• Extracted entries:
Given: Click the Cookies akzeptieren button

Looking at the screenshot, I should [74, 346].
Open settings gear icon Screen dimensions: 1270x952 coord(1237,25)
--
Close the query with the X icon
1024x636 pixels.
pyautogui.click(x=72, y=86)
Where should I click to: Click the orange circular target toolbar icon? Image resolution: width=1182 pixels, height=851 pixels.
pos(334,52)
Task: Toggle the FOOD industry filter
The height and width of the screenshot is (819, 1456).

• Request:
Copy out the entries from the line with "Given: Click the Cookies akzeptieren button" to the line with "Open settings gear", both of those lines included.

• Solution to this exercise:
Given: Click the Cookies akzeptieren button

Looking at the screenshot, I should [74, 346].
Open settings gear icon Screen dimensions: 1270x952 coord(1237,25)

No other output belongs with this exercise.